— Your tasks —
A – Answer these questions from the judgment summary on the SABS vehicle allowance dispute, one answer per line, marked (i), (ii) and (iii):
(i) With which Act did SABS restructure the vehicle allowance scheme to comply?
(ii) Which party did the court hold bore the onus of proving that the purpose of restructuring was compliance with that Act?
(iii) Under which two other Acts did the court note that SABS faced further responsibilities and potential liability?
B – Carry on writing the judgment summary on the SABS vehicle allowance dispute, starting after its final sentence.

— Text shown —
On the consultation process, the court recorded that Mr Naidu did not dispute that SABS consulted and negotiated with staff, but alleged that SABS acted in bad faith by presenting restructuring as a fait accompli and that agreement was required before implementation. The court also recorded that SABS repeatedly invited staff to restructure their allowances within legal constraints, and that Mr Naidu provided no evidence that he responded to that invitation.


Legal Issues


The central legal questions the court was required to determine were whether SABS was legally required to restructure the vehicle allowance scheme to comply with the Income Tax Act 58 of 1962, and whether the restructuring constituted an unlawful unilateral variation of Mr Naidu’s employment contract.


Flowing from those questions, the court also had to determine whether Mr Naidu proved the necessary factual basis for the relief sought, including whether the restructuring in fact caused him prejudice in the form of reduced remuneration, diminished pensionable remuneration, or reduced salary increase prospects. This required an application of legal standards (relating to statutory compliance, enforceability, and contractual mutability) to the facts as established or not disputed, together with an evaluative assessment of whether prejudice had been proved on the papers.


The dispute therefore concerned a combination of law (statutory compliance and legality), fact (what the scheme entailed; what was consulted; whether remuneration was reduced), and the application of law to fact (whether a compelled restructuring can properly be characterised as “unilateral” in the sense asserted, and whether the relief would in substance enforce an illegality).


Court’s Reasoning


The court began by treating as the starting point whether SABS had to restructure the remuneration arrangement in order to comply with the Income Tax Act. It held that SABS bore the onus of proving that the purpose of restructuring was compliance with the Income Tax Act’s treatment of travel allowances. On the facts before it, and given the significant elements that Mr Naidu did not dispute (including that the tool of trade allowance exceeded actual travelling expenses), the court found that SABS had established that the existing scheme fell foul of the statutory framework.


In addressing the statutory scheme, the court referred to the definition of “remuneration” and to section 8 of the Income Tax Act as permitting an allowance for actual travelling expenses, while treating amounts exceeding such expenses as taxable remuneration or gross income, with associated PAYE consequences. It accepted the explanation (as set out in the SARS interpretation note referred to in the judgment) that the legislative purpose is to prevent income being disguised as a travel allowance, and that employers may be exposed to liability for under-deduction of PAYE, interest, and penalties if allowances are structured outside the permissible framework.


On that basis, the court reasoned that restructuring to conform to the Income Tax Act inevitably meant changing the contract of employment insofar as the existing arrangement was inconsistent with the statute. The court held that failure to restructure would have rendered the employment arrangement (in the relevant respect) fraudulent, illegal, and unenforceable. It followed, in the court’s reasoning, that the second prayer (seeking reinstatement of the prior scheme as a status quo order) would compel the continuation of an arrangement inconsistent with the Income Tax Act and would therefore amount to giving effect to illegality, which the court would not do. The court also noted that SABS, as a statutory body, faced further responsibilities and potential liability under the Public Finance Management Act 1 of 1999 and the Public Service Act of 1994 (Proclamation 103 of 1994), reinforcing the necessity of lawful compliance.

— Data records —
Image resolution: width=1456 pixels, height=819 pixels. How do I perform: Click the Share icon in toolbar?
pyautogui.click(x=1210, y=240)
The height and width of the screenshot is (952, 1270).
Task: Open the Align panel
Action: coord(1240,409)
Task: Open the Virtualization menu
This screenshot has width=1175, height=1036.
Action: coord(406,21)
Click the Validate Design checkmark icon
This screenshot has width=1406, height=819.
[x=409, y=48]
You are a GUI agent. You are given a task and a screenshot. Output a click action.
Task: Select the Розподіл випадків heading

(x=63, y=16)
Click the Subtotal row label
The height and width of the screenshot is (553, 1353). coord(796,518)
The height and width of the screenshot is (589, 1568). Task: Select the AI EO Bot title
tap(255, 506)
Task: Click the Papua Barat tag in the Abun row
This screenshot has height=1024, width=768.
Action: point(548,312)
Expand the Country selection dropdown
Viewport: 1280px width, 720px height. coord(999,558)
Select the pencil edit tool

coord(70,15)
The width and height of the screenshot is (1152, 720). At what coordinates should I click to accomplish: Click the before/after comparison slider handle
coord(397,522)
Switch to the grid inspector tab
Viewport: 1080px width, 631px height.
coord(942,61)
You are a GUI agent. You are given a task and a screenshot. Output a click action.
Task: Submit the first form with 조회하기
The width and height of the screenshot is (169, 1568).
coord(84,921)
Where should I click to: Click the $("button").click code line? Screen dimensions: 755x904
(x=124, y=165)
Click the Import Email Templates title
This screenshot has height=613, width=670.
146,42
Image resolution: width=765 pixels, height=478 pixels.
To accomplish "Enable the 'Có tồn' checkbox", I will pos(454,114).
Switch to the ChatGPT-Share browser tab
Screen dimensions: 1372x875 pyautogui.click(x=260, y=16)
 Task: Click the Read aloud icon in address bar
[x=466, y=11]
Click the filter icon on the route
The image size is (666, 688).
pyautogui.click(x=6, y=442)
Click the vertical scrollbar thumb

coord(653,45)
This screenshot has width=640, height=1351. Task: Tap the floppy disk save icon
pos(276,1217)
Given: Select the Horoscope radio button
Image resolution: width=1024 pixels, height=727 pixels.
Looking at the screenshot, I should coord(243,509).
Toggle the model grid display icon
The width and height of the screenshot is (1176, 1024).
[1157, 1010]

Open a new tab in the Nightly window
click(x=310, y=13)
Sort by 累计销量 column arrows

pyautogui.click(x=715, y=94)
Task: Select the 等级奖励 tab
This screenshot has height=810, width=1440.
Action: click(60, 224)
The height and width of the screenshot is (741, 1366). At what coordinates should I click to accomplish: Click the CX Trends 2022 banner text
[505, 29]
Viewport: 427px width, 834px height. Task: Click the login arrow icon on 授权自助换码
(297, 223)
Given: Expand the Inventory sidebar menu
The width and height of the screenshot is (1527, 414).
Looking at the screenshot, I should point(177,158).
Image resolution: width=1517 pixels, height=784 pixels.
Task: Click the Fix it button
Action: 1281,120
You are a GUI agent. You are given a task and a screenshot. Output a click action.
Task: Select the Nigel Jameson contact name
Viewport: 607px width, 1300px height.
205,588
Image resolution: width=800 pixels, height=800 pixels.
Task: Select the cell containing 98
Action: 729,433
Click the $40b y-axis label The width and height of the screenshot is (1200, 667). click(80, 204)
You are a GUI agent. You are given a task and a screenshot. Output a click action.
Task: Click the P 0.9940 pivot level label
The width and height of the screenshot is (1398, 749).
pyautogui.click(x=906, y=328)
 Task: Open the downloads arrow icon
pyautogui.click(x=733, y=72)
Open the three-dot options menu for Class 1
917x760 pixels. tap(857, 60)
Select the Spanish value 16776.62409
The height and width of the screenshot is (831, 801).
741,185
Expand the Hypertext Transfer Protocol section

— Results for each task —
A –
(i) The Income Tax Act 58 of 1962.
(ii) SABS.
(iii) The Public Finance Management Act 1 of 1999 and the Public Service Act of 1994 (Proclamation 103 of 1994).

B –
Turning to the alleged reduction in remuneration and benefits, the court held that Mr Naidu bore the onus of proving the essential facts to justify the relief claimed, including proof of the prejudice or harm suffered. The court reasoned that where an allowance is structured by reference to kilometres actually travelled, it follows that the allowance will decrease if mileage decreases and can increase if mileage increases; correspondingly, the employer’s cost-to-company would fluctuate. The court examined Mr Naidu’s own calculations and concluded that on Option C the totals appeared unchanged on the face of the figures presented, while Option B appeared to reflect a shortfall; however, the court emphasised that the overall position could be affected by tax consequences and that Mr Naidu had not provided a sufficient comparative calculation for each option (including Option A) to discharge the onus of showing actual prejudice. The court further held that Mr Naidu had advanced no facts from which it could find that his pensionable amount would be reduced.


Even assuming in Mr Naidu’s favour that pensionable remuneration or salary progression might be affected, the court characterised the relief sought as aimed at securing leverage to bargain for increased remuneration. It held that this objective did not require a status quo order, and that if prejudice existed in the form of reduced remuneration, an alternative appropriate remedy would be to continue bargaining for a better arrangement. The court added that there was no evidence that SABS treated the compliance obligation as an opportunity to profit at employees’ expense.


On the claim that the restructuring was “unilateral”, the court analysed the contractual instruments. It held that Mr Naidu’s employment was governed by a letter of appointment read with standard conditions of service, and rejected the contention that the appointment terms were immutable. The court noted that the standard terms and conditions expressly reserved to the SABS Council the right to amend its rules after consultation and negotiation with staff. It held that the letter of appointment conferred a right to a vehicle allowance as part of the remuneration package but did not prescribe the detailed structure, and that it invited the employee to structure the package, implying that restructuring was not contractually barred.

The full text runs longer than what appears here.